Having established that global scene structure reduces change blindness after several exposures, in particular for congruent layouts, Experiment 2 was designed to further examine possible causes of this effect. One possibility is that detection of the change in global-congruent layouts is facilitated by scene memory; that is, learning of the scene context may lead to more efficient encoding and, as a result, enhanced detection of the changed (target) object. Alternatively, however, familiarity with a given layout after a few trials might also facilitate localization of the target just by inspecting the pre-change display. Thus, for instance, by searching for the object that is missing from pre-change display, observers might be able to detect an inconsistency in the scene without actually comparing the pre- and post-change displays. That is, observers might come to use – over repeated encounters – their acquired knowledge of what the search layout should look like, giving rise to an effect of familiarity on the detection of the missing object without contextual learning coming playing a role.
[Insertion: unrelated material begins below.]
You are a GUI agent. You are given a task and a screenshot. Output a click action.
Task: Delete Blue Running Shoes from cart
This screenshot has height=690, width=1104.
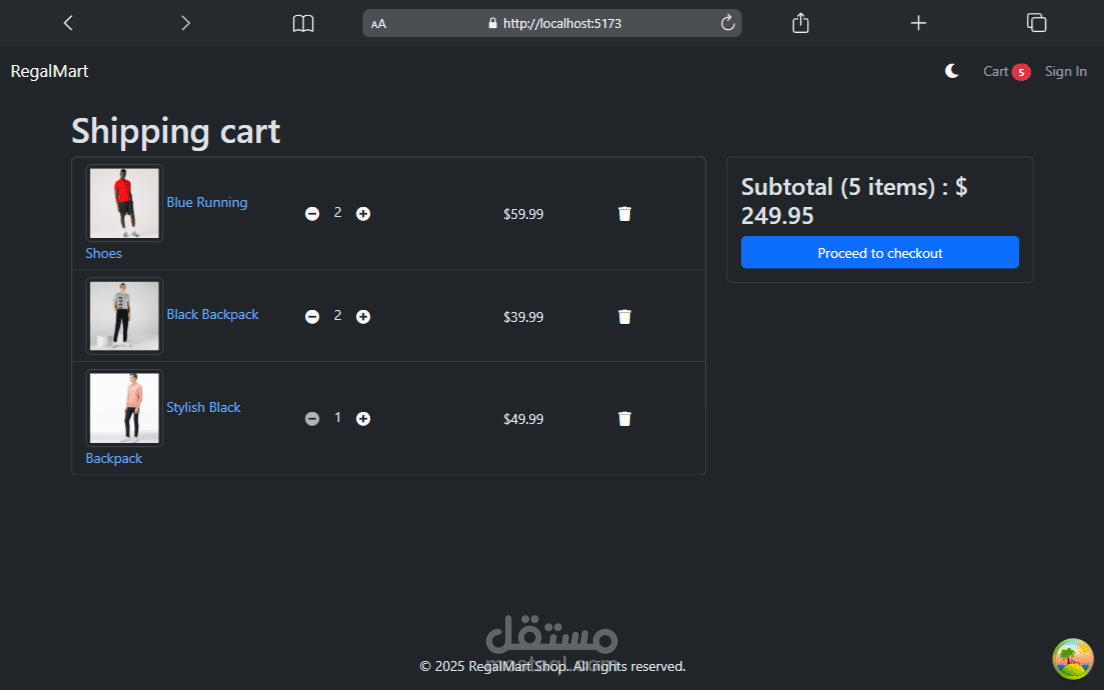[x=625, y=214]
Thus, on this alternative account, the results of Experiment 1 are attributable to a relatively general effect of contextual familiarity on search, rather than a specific influence of contextual learning on the localization of a target. It should be noted that this explanation would not necessarily require inhibitory tagging within a block of trials (see above), as scene inconsistencies might be detected without registration of previous targets.

Experiment 2 was performed to decide between these two possible explanations. Observers were presented with a single image of a scene (identical to the first displays in Experiment 1) and asked to indicate the side on which an object was missing within the scene. Thus, if observers detect the missing object in repeated layouts on the basis of familiarity, then scene congruency should modulate performance in a way comparable to Experiment 1. Conversely, no influence of scene congruency should be evident if contextual learning is specifically associated with detection of a target object.